Wednesday, April 27, 2005

I am trying really hard at the moment - with everything. Trying to do good job, be a good mother and wife, cook good meals, keep a nice house, have a good work/life balance, spend my time productively.... and it's really freaking knackering!

I had an okayish time on the Hen Night. We hooked up with Sian's husband at midnight for a lift home - Sarah invited us all into her house where Chris had some friends round - ended up leaving at 3am! Hen Night was as expected - too much aimless wandering around town heading for "The Bar" to be in and finishing up in a hole. Ach so!

Had the NCT girls (well, my fave three) round on Sunday which was nice especially as the weather was nice. Made cakes with Alfie for it to make up for staying in bed until midday due to wine inflicted head. Nic came round as well, she was a bit quiet. I don't really know what or whether to do anything about her, maybe the way that she is is normal for people who have had a baby, I think I coped really well the first few months, it was only going back to work when the problems set in... I'm trying to be there for her when she needs it, keep in touch, offer to help/babysit/go out with her etc - can't do much more really.

The children are restless at school - the weather is better and I think that makes them high spirited. I remember Margaret saying last year that in the Summer they start getting ready to move on and become less interested in where they are and more in where they're going. I have also come to the conclusion that one of the women I work with is one of the most negative people I have ever met. I actually get on really well with her, but she complains and finds fault in so many things that I cannot believe for one minute that when I am not there she isn't finding fault and complaining about me too. I have heard her say such unbelieveably two faced things that there's no way I escape it. What's interesting is that that doesn't really bother me, whereas once upon a time it would have.
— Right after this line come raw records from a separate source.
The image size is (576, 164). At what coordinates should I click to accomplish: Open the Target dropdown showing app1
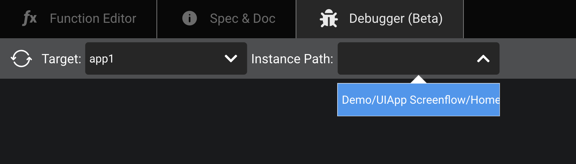point(166,58)
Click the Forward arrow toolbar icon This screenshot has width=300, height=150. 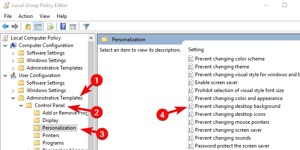click(15, 26)
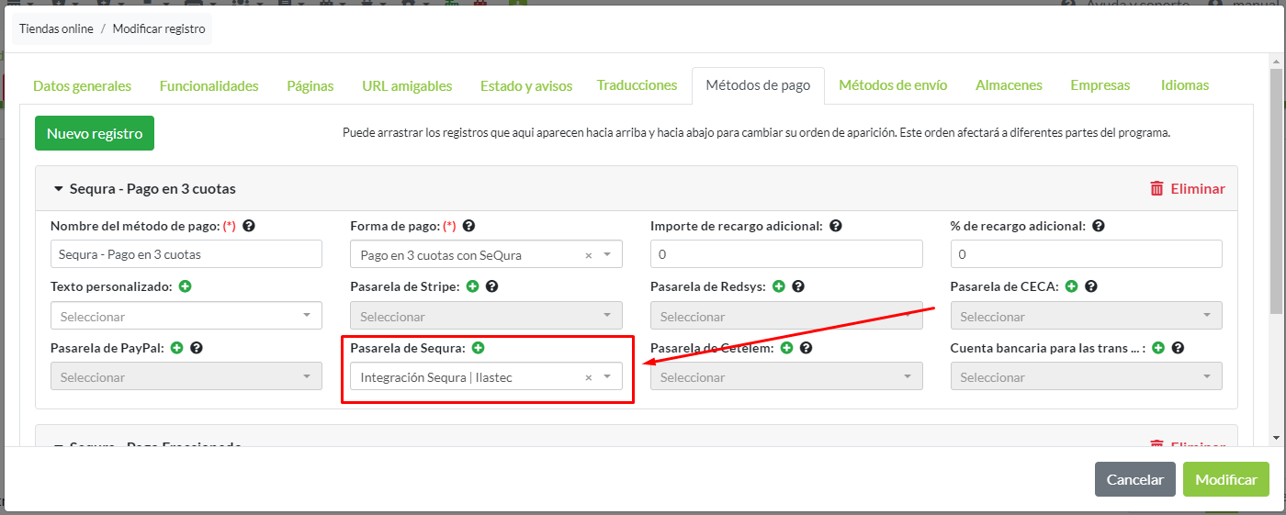This screenshot has height=515, width=1286.
Task: Click the Nuevo registro button
Action: tap(95, 133)
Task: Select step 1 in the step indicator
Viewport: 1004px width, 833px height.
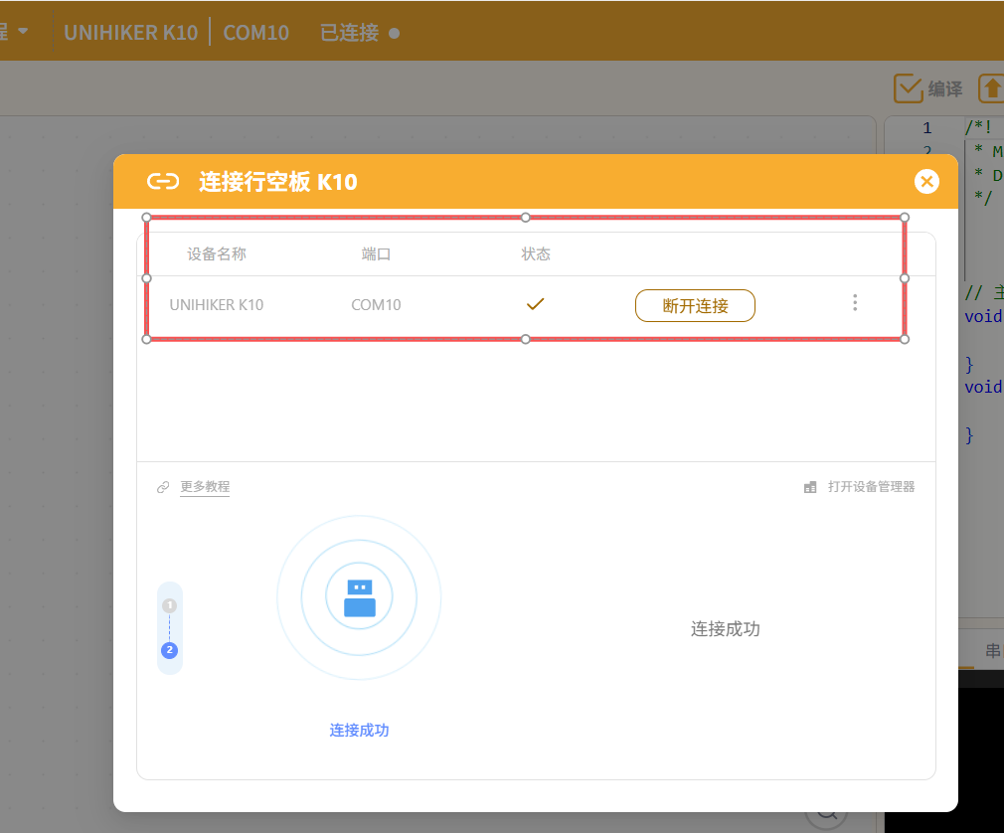Action: (x=170, y=605)
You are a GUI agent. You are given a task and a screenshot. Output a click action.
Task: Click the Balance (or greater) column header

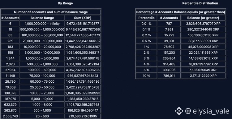(x=203, y=18)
I think that's why I am enjoying my 30s so much - I have so much more self confidence and so much less angst in my life. I was reading dietgirl today and she has a lot to say about still being the fat girl within, and not feeling better about herself since she lost weight. I don't think I feel like that. I DO feel better about myself, but then I don't think that I had the kind of feelings that she and others describe either. Having Alfie really helped my self confidence too - I felt that I had new purpose in life, and that because someone was wholly depending upon me, I had to believe in myself. Also, changing career and doing something I am really good at also helps a lot - something that hasn't taken over my life and become the be-all and end-all.